Row and column major order for arrays of different shape

Ok, the actual code looks like this

for ik=id:stride:Nk
    for m=1:Nb
    for n=1:Nb
        xsum = zero(eltype(u))
        for j=1:Nb
            xsum += u[n,j,ik] * xi[j,m,ik] - xi[n,j,ik] * u[j,m,ik]
        end
        xsum += (ueq[n,n,ik] - ueq[m,m,ik]) * xi[n,m,ik]

        du[n,m,ik] = -1im * G1 * (W[n,ik] - W[m,ik]) * u[n,m,ik]
        du[n,m,ik] += 1im * G2 * E * xsum
        du[n,m,ik] += -gamma[n,m] * u[n,m,ik]

        # probably some other terms which depend on specific ik
        # if W[m,ik] >= Wcrit
        #     do somthing...
        # end
    end
    end
end

This is a part of CUDA kernel which is parallel over ik index. In this specific example, I guess, I can emulate eachindex with some CartesianIndices approach. However, if I will have some additional terms which explicitly depend on ik, this will not work. In any case, since Nk is much larger than Nb, I thought that it makes no big sense to make the corresponding loops over Nb to be parallel.

Looks like you could set this up as a vector of matrices, and then use CartesianIndices as you say. Why can’t you keep ik around if that is required?

This:

for j=1:Nb
    xsum += u[n,j,ik] * xi[j,m,ik] - xi[n,j,ik] * u[j,m,ik]
end

might be a nice expression for Tullio, or otherwise just use matrix multiplication (minus its own transpose) outside the m,n loop.

Looks like you could set this up as a vector of matrices, and then use CartesianIndices as you say. Why can’t you keep ik around if that is required?

This is one of the possibilities that I have to try.

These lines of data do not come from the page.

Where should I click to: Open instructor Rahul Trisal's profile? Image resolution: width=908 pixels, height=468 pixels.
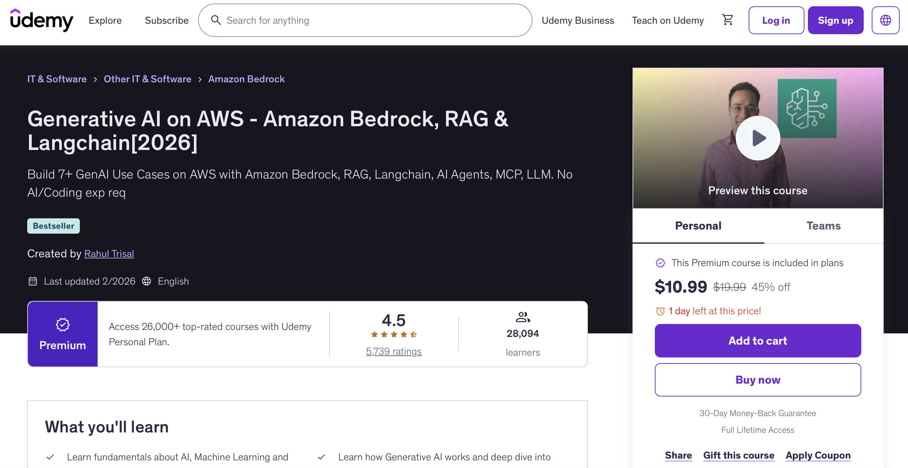point(109,253)
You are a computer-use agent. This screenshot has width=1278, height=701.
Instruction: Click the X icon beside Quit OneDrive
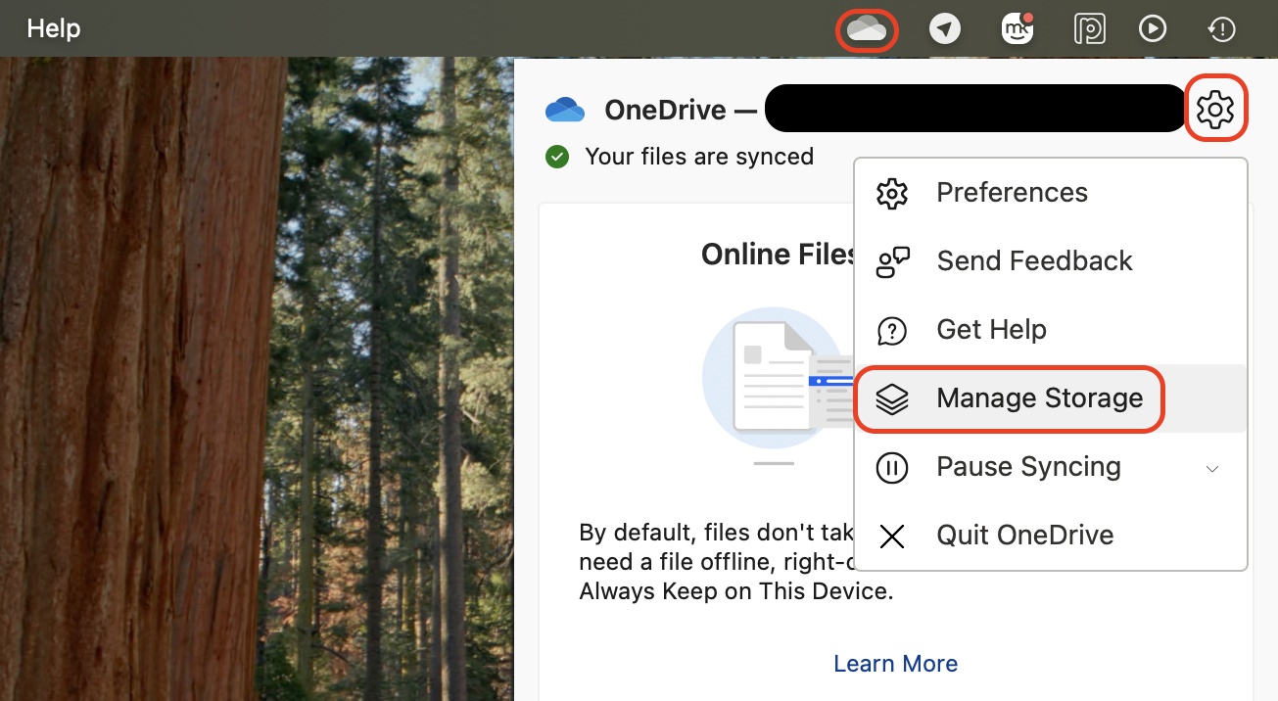point(892,536)
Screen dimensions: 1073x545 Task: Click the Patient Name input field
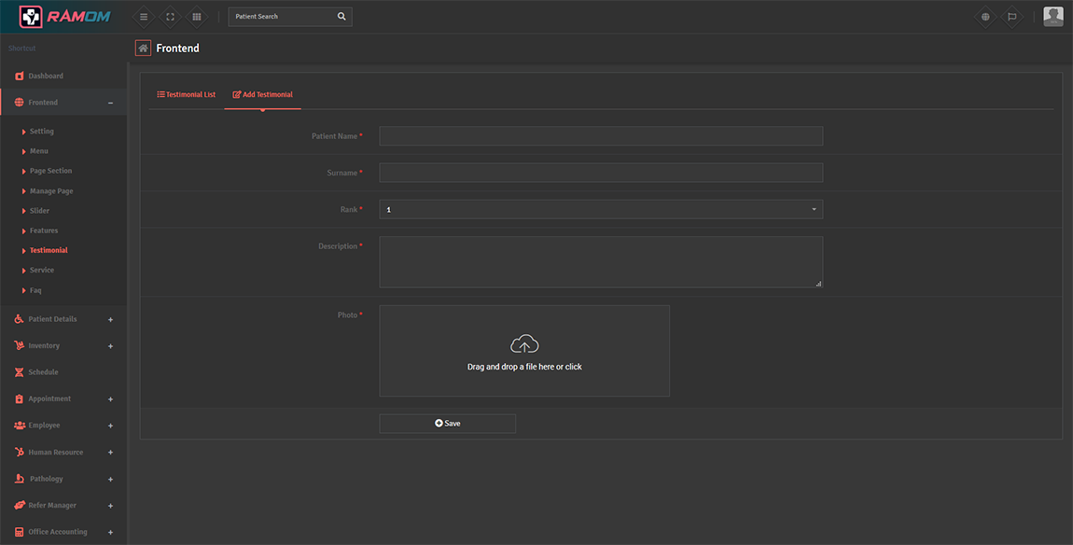[601, 136]
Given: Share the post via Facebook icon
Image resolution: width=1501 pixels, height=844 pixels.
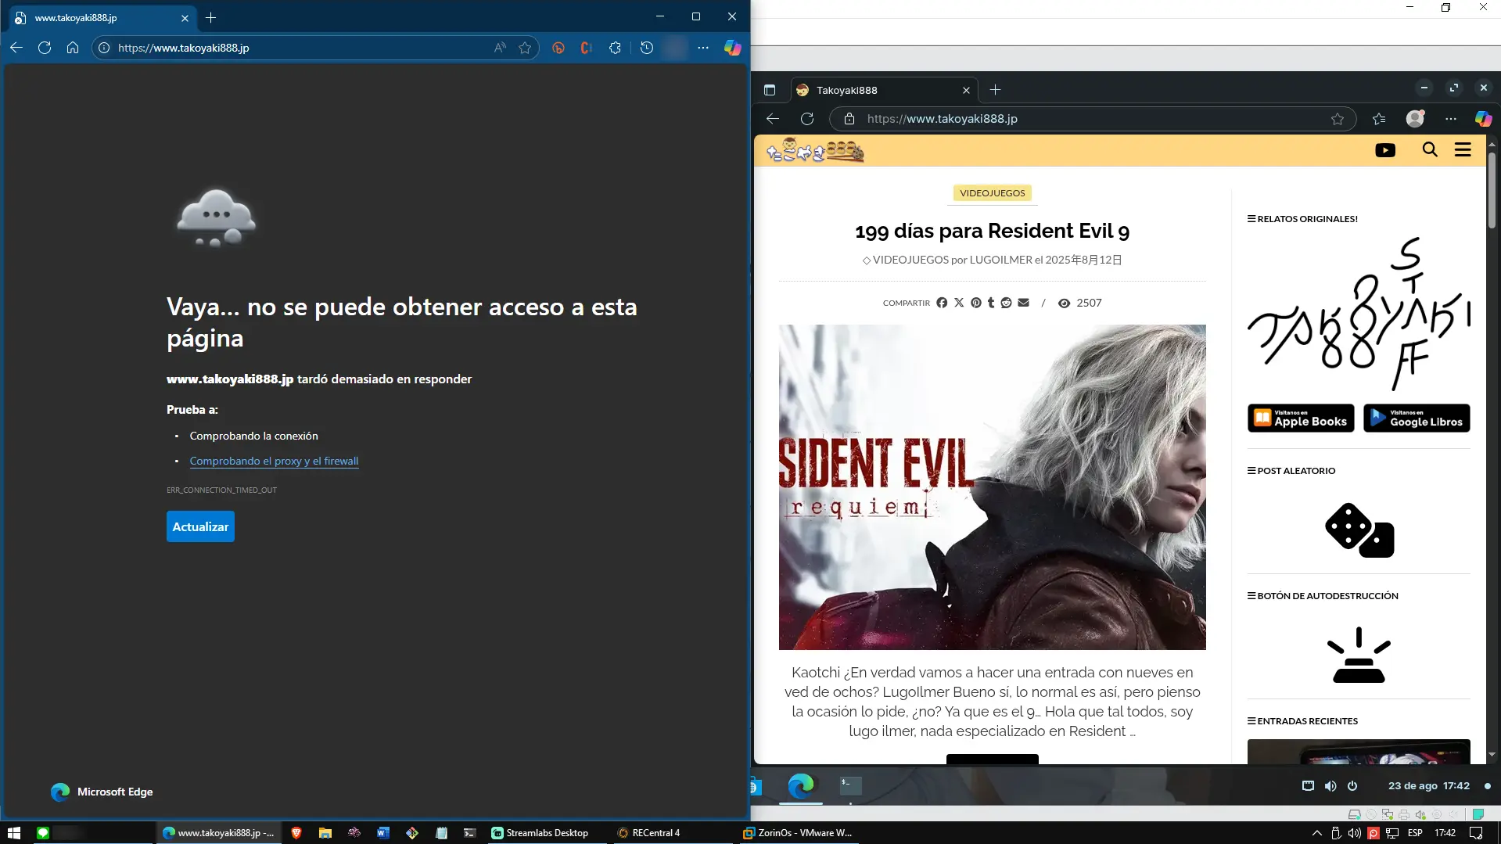Looking at the screenshot, I should pos(942,303).
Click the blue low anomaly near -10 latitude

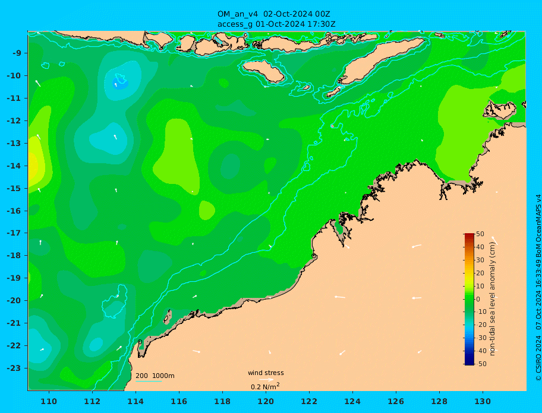(x=120, y=83)
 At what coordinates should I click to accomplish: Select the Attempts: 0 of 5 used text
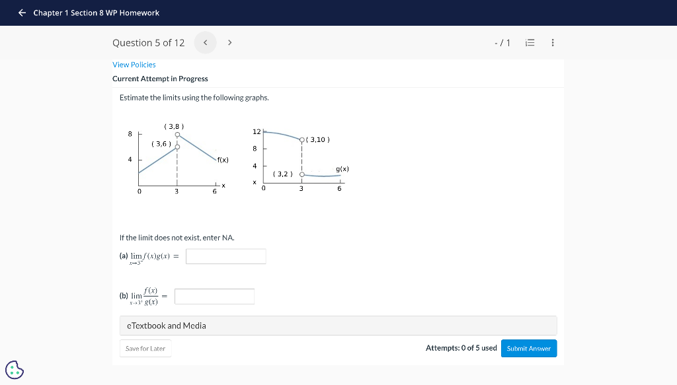click(x=461, y=348)
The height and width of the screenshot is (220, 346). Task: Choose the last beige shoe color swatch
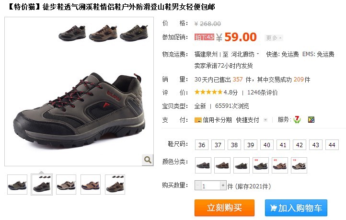(299, 165)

My original question was more academic: I just was very surprised that

A rule of thumb to keep in mind is that with column-major arrays, the first index changes most rapidly. Essentially this means that looping will be faster if the inner-most loop index is the first to appear in a slice expression.

is not a universal rule. Moreover, it depends on array size and shape. Shaking the foundations.

or otherwise just use matrix multiplication (minus its own transpose) outside the m,n loop

Unfortunately, LinearAlgebra functions does not work inside CUDA kernels (I guess, because BLAS is not GPU-friendly).

I thought there was some CuBLAS library. I’m not familiar with CUDA, but I would be surprised if there isn’t something like that.